— Sezione del documento —
Nell’antichità i fuochi erano considerati feste di rinnovamento, di buon auspicio e di purificazione per il nuovo ciclo del tempo e l’ Abruzzo conserva, nelle sue tradizioni, molte feste di “fuochi” soprattutto nel Tempo dell’Avvento. Nei secoli, con l’affermarsi del Cristianesimo, le feste popolari presentano una consistenza di elementi pagani e cattolici fusi fra loro e i fuochi della festa pagana, esercitano la loro funzione purificatrice, non solo per ottenere un buon raccolto, ma per mondare la comunità dai peccati, e in questo senso preparare un nuovo anno propizioDiverse sono le festività che si celebrano con “I Fuochi” in Abruzzo  nel periodo dell’Avvento.
                                                 
 FESTA  DEI  FAUGNI  AD  ATRI
All' alba dell' 8 dicembre, ad Atri, in provincia di Teramo, si ripete l’ antichissima tradizione popolare  dei “Faugni” (dal latino "fauni ignis", cioè fuoco di Fauno). Nel paese l' originario rito pagano s'è mescolato a quello della festa cattolica per l' Immacolata Concezione di Maria: i Faugni sono apparsi per la prima volta nei riti religiosi nel 431 d.C. con il Concilio di Efeso”.
Riprendendo simbologie solari delle feste latine, i faugni nascono dalla fusione di una consuetudine pagana e contadina: infatti, un tempo, nelle campagne attorno ad Atri, i contadini accendevano dei fuochi, a fini propiziatori prima del solstizio d'inverno, in onore di Fauno, divinità pagana associata alla fertilità della terra, protettrice di pastori, greggi e agricoltura.
La sera del 7 dicembre il parroco della cattedrale benedice il falò che servirà all'accensione dei faugni all'alba del giorno dopo. Da questo magico rito deriva appunto la tradizione che consiste nell'accendere e portare in processione per la città alti fasci di canne legati da lacci vegetali. Il giro dei faugni per vie e piazze del centro storico di Atri, termina nella  piazza del Duomo, dove i fasci di canne ardenti bruciano in un grande falò.

 

                                                   

 "I favore"  

A  Collelongo (Aq)   vige ancora una antica tradizione, la sera del 7 dicembre, vigilia della festa dell'Immacolata, si accende in piazza un grande falò chiamato "I favore". Nella credenza popolare il falò ricorda  anche qui la luce dei fuochi che guidarono gli angeli che portarono la "Santa Casa" da Nazaret a Loreto. Intorno al falò viene distribuita polenta a tutti i presenti.




                         
Festa dell'Immacolata Concezione 8 dicembre

Un antico detto abruzzese così recita “Santa Maria Cuncette, a Natale diciassette” indicando che la festa dell’Immacolata Concezione da tempi remoti viene solennizzata dagli abruzzesi. In tutta la regione la sera del 7 dicembre si usa accendere grandi fuochi  “li fucaruni” in onore della Madonna che, secondo la tradizione religiosa, servono ad illuminare il cammino degli angeli che trasportano la Santa Casa di Nazareth a Loreto. Secondo le  simbologie consuetudini pagane e contadine i Fuochi  sono propiziatori di buon auspicio per il nuovo anno.

— Cosa fare —
**A)** Rispondi a queste domande sul testo dedicato alle feste dei fuochi in Abruzzo:
(i) In onore di quale divinità i contadini delle campagne attorno ad Atri accendevano i fuochi prima del solstizio d'inverno?
(ii) Che cosa si distribuisce ai presenti intorno al falò di Collelongo?
(iii) Con quale nome vengono chiamati i grandi fuochi che in tutta la regione si accendono la sera del 7 dicembre?
**B)** Ricopia fedelmente dal testo sulle feste dei fuochi in Abruzzo il passo che si apre con le parole contenenti "Riprendendo simbologie solari" e si chiude con "un grande falò.".

— Dati estratti —
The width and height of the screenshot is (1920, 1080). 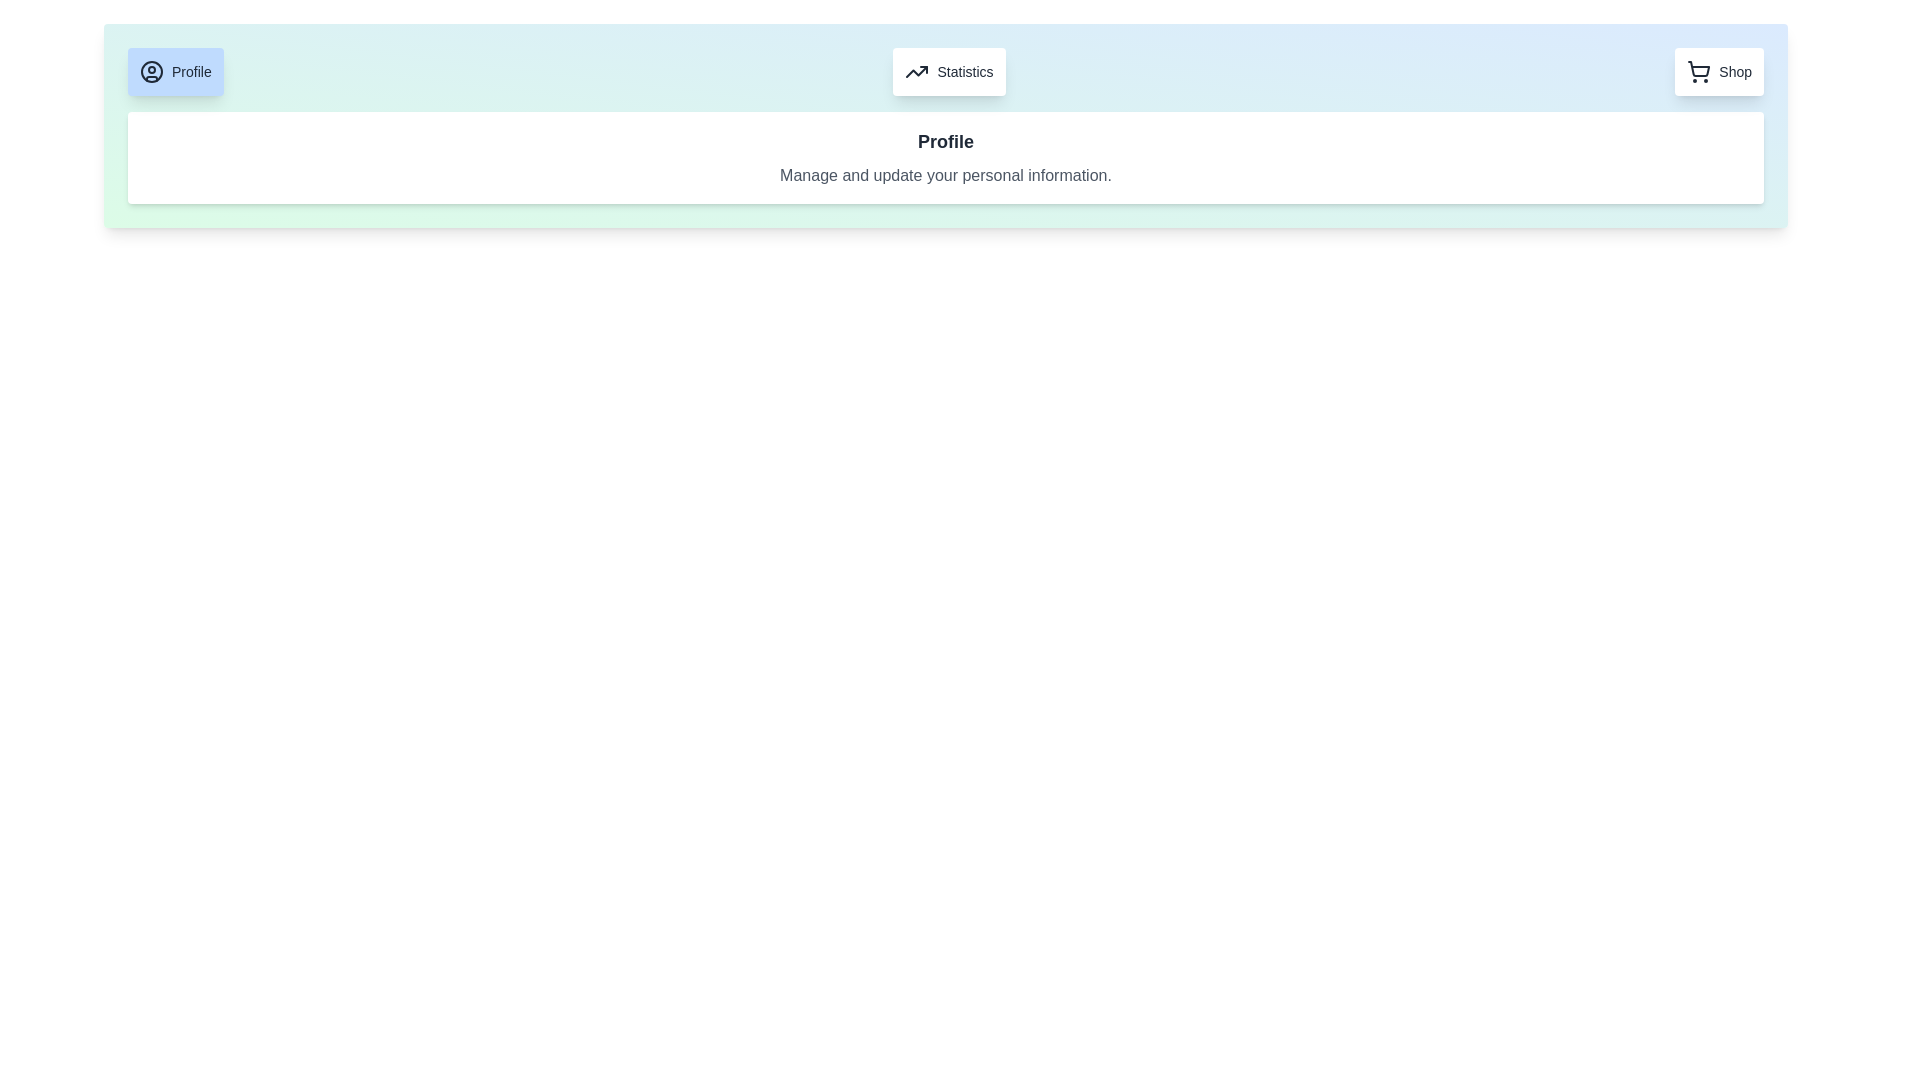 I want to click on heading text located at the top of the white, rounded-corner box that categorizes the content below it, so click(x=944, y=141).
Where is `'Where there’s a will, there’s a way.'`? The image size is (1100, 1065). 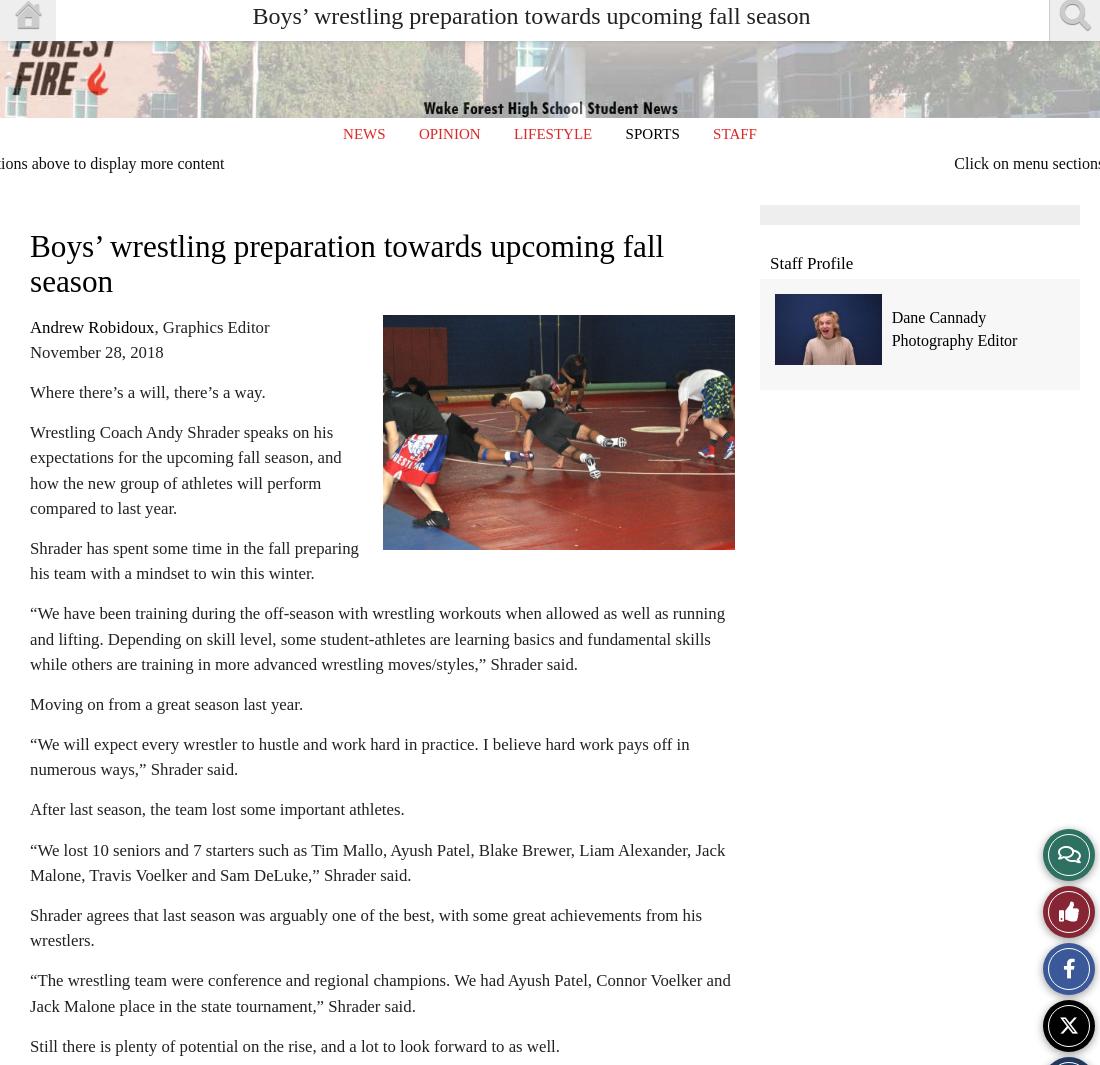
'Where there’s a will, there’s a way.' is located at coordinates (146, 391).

...

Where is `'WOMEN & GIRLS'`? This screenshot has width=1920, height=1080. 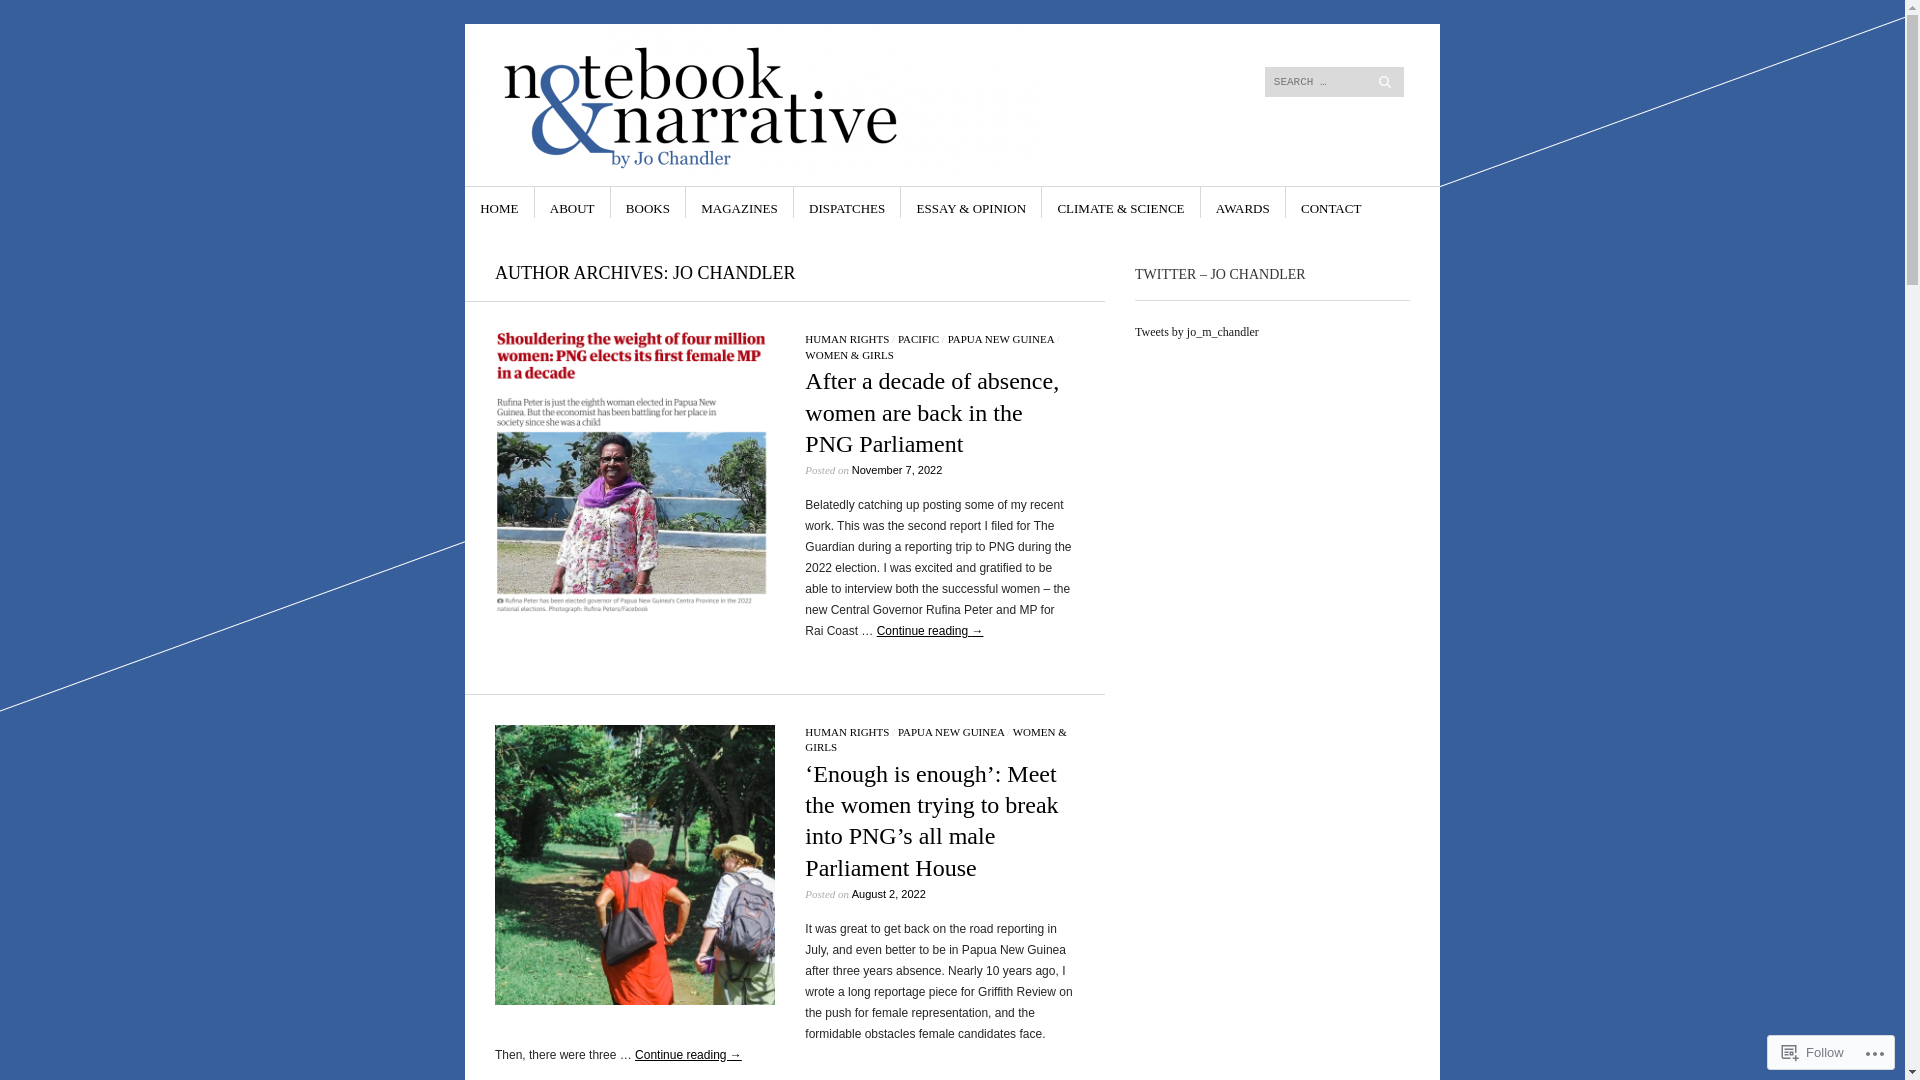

— Le risposte —
**A)**
(i) Fauno
(ii) La polenta
(iii) "Li fucaruni"

**B)**
Riprendendo simbologie solari delle feste latine, i faugni nascono dalla fusione di una consuetudine pagana e contadina: infatti, un tempo, nelle campagne attorno ad Atri, i contadini accendevano dei fuochi, a fini propiziatori prima del solstizio d'inverno, in onore di Fauno, divinità pagana associata alla fertilità della terra, protettrice di pastori, greggi e agricoltura.
La sera del 7 dicembre il parroco della cattedrale benedice il falò che servirà all'accensione dei faugni all'alba del giorno dopo. Da questo magico rito deriva appunto la tradizione che consiste nell'accendere e portare in processione per la città alti fasci di canne legati da lacci vegetali. Il giro dei faugni per vie e piazze del centro storico di Atri, termina nella  piazza del Duomo, dove i fasci di canne ardenti bruciano in un grande falò.